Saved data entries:
------------------------------------------------------------
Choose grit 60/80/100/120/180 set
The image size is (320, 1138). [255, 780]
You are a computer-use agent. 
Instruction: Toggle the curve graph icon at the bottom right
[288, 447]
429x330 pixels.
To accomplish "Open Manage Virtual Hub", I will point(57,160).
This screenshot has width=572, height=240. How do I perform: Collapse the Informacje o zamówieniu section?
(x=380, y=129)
------------------------------------------------------------
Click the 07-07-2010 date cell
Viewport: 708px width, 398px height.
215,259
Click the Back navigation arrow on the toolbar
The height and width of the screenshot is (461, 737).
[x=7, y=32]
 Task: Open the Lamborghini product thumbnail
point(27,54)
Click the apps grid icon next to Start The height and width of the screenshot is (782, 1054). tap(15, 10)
------------------------------------------------------------
Given the records above, reproduce precisely and only the lines between the line holding "The height and width of the screenshot is (461, 737)." and the line holding "Click the apps", inclusive.

The height and width of the screenshot is (461, 737).
[x=7, y=32]
 Task: Open the Lamborghini product thumbnail
point(27,54)
Click the apps grid icon next to Start The height and width of the screenshot is (782, 1054). tap(15, 10)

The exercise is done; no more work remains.